Generally speaking: most banking websites and apps have their own SSL security, so that's fairly well protected.
As far as other websites and data goes: if it's not SSL, then it's wide open on an public wifi hotspot. If you're using Facebook, Gmail, or other websites with data you want kept private, make sure you're on SSL (using
https://).
The same should be true of your e-mail. Go into Settings -> Mail, and click on your individual accounts. Get to the Advanced menu, and make sure this is set on all of your mail accounts:
This will help secure access to your mail.
All of this is pretty much good practice, VPN or no VPN, or even on an iPhone. People don't realize that technically, the 3G network is also one big, public hotspot, and while not (yet) common, it's totally within the realm of possibility that someday we could see snooping on the cellular network.

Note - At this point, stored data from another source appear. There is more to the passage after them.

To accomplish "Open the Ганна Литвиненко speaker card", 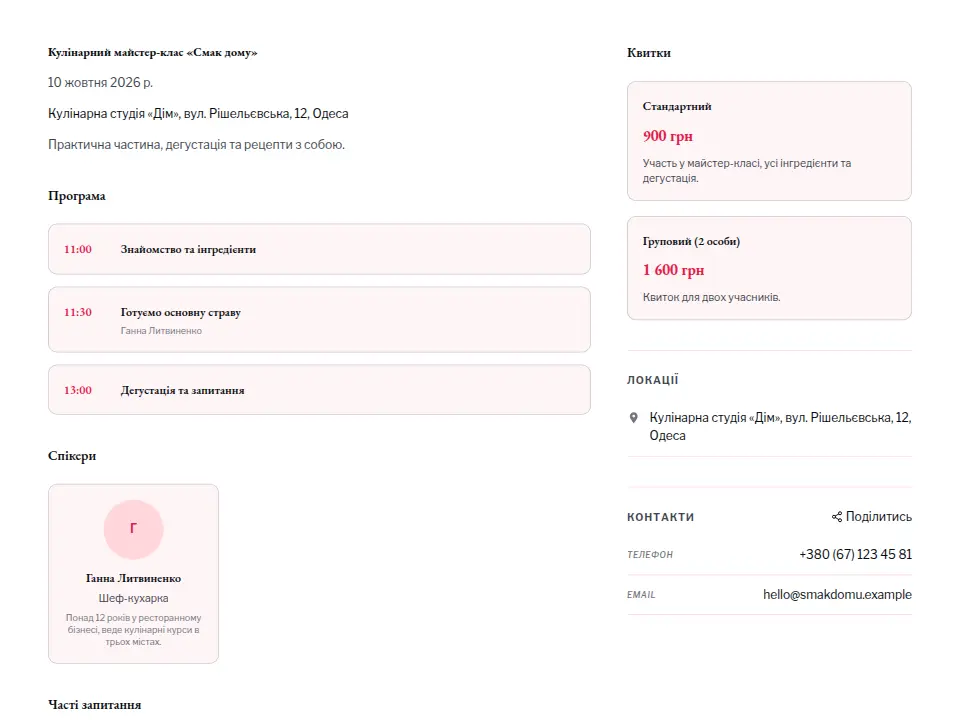I will tap(133, 574).
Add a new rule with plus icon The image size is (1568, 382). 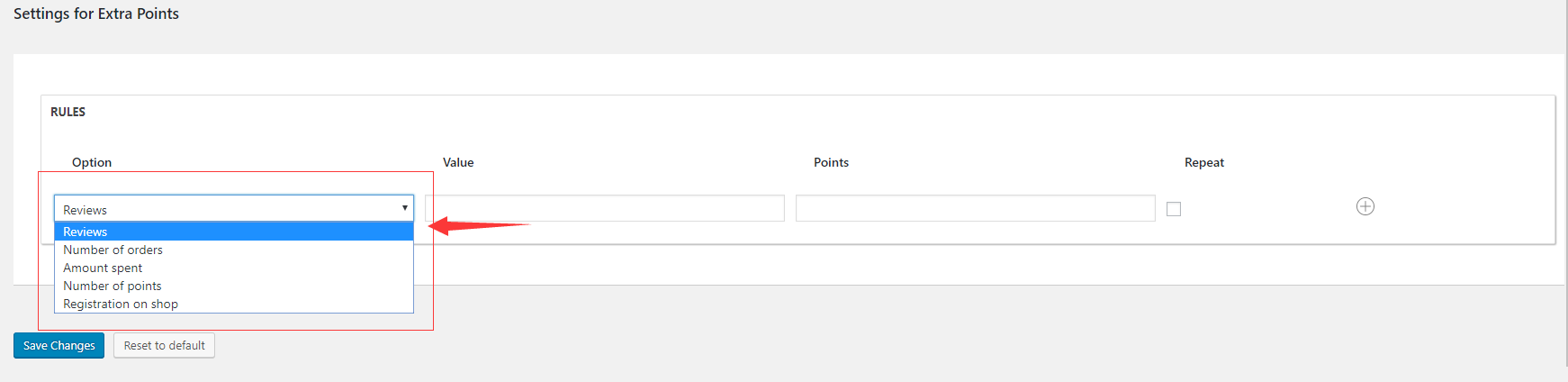(x=1365, y=206)
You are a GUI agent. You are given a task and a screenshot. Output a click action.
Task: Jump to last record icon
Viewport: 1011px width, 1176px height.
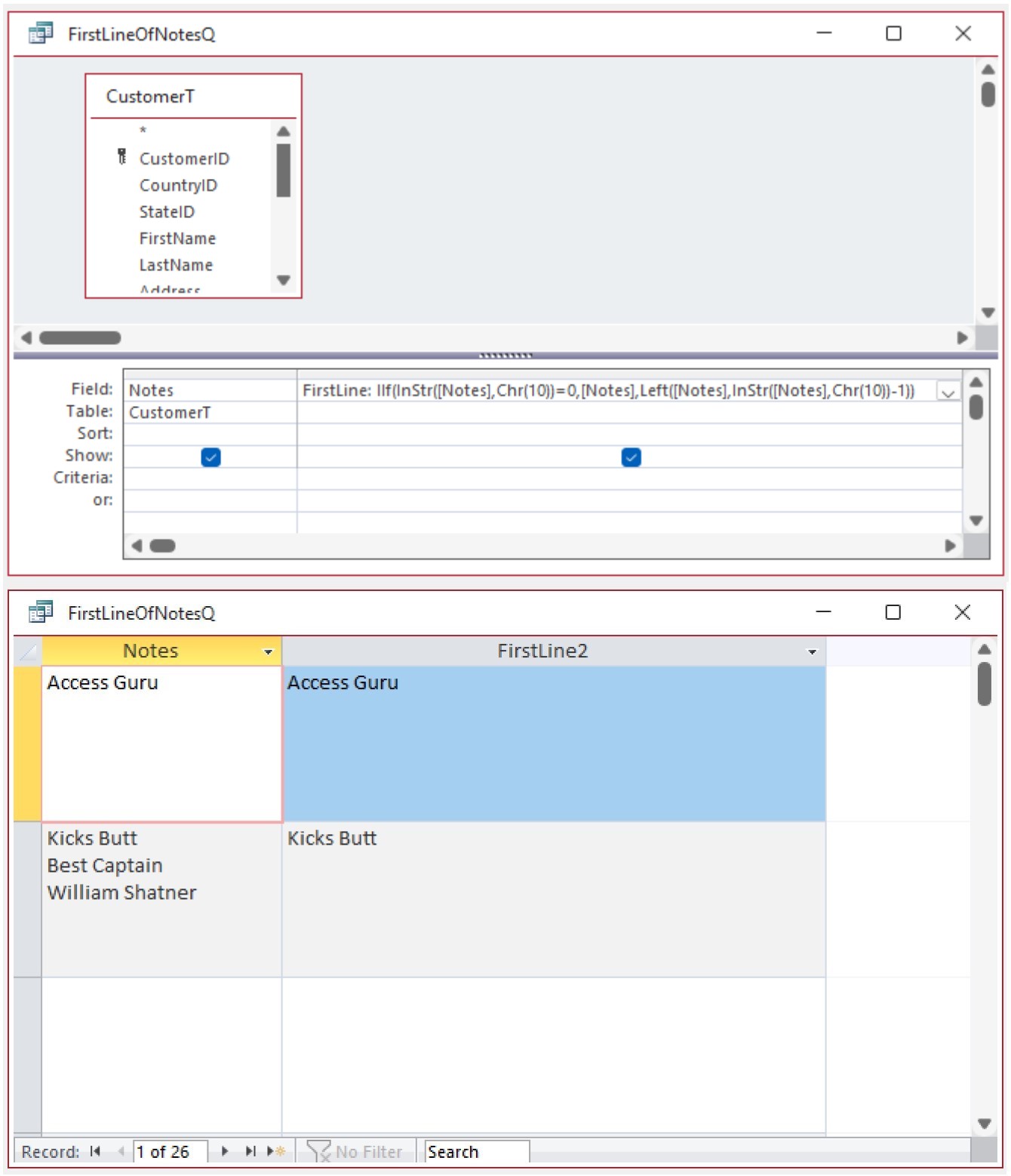[x=250, y=1151]
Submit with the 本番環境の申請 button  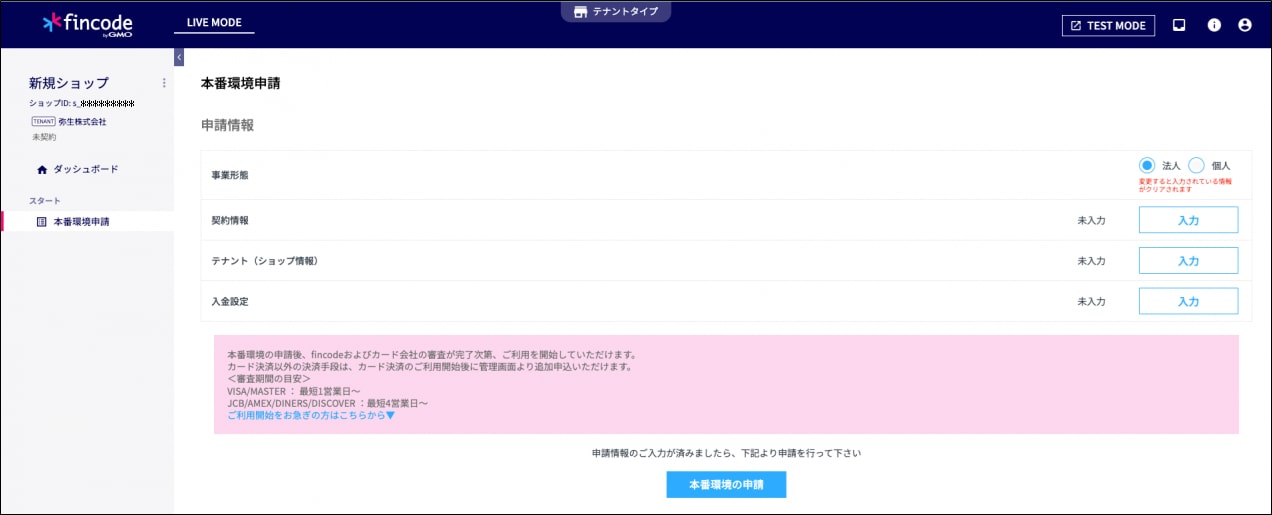(x=726, y=485)
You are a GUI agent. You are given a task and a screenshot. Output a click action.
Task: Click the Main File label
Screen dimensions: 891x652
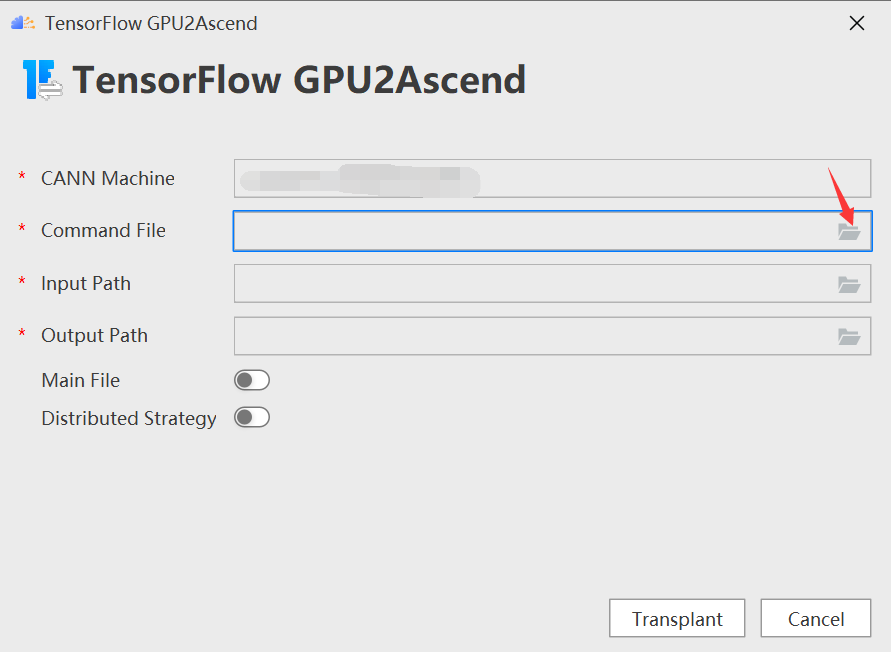(80, 380)
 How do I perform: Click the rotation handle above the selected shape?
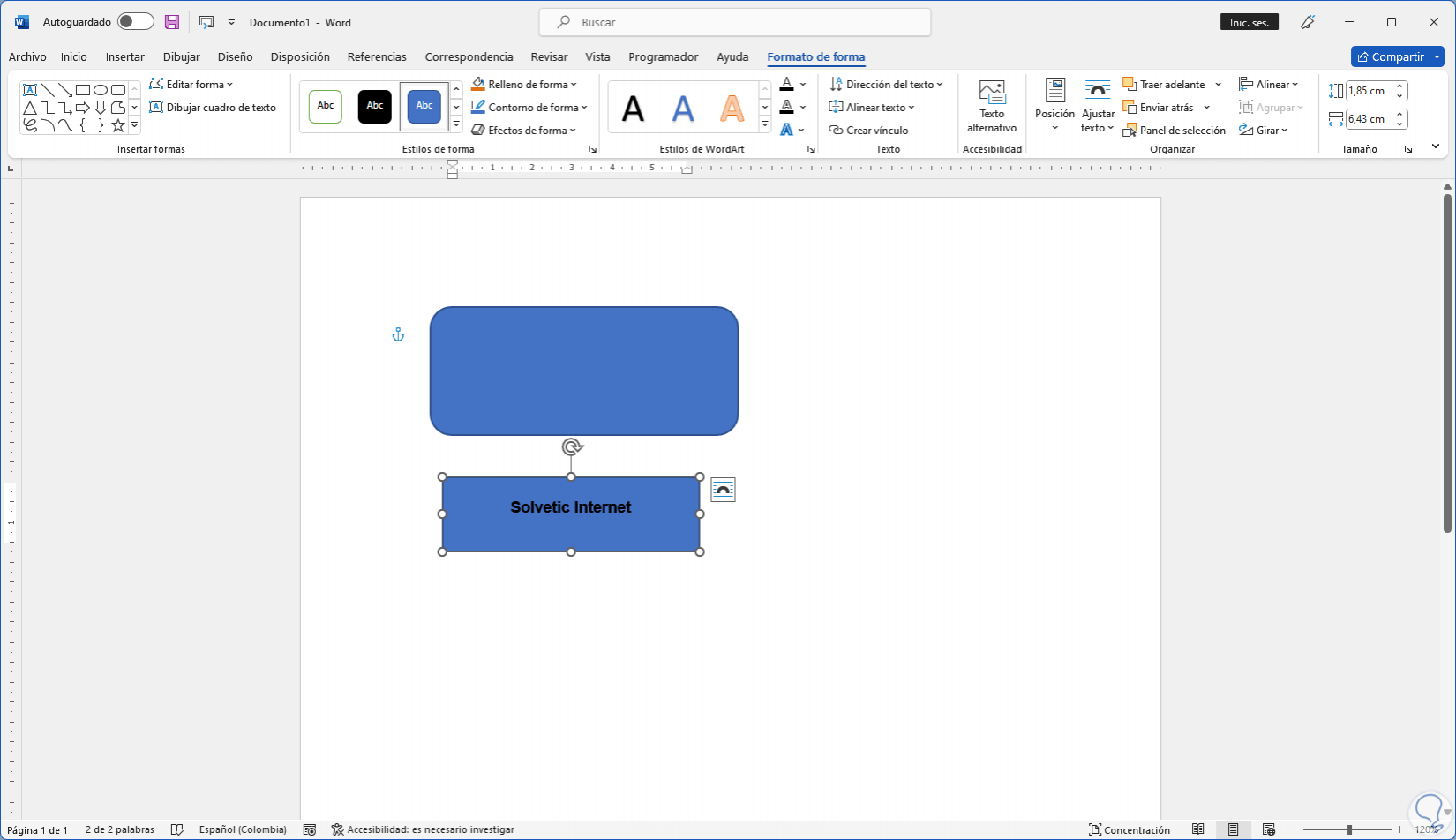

As far as VPNs go, that will do a good job of securing everything from praying eyes on the Wifi hotspot. The kicker is, you need to be able to trust the VPN provider, because while you're securing your data usage against eavesdropping at the WiFi level, you're also funneling ALL of your data through that VPN provider.
Personally, I would go with WiTopia. They have a good track record and have been around for years, and their basic VPN plan is $49.99 per year, offering Cisco IPsec which is both secure and supported natively by iOS devices.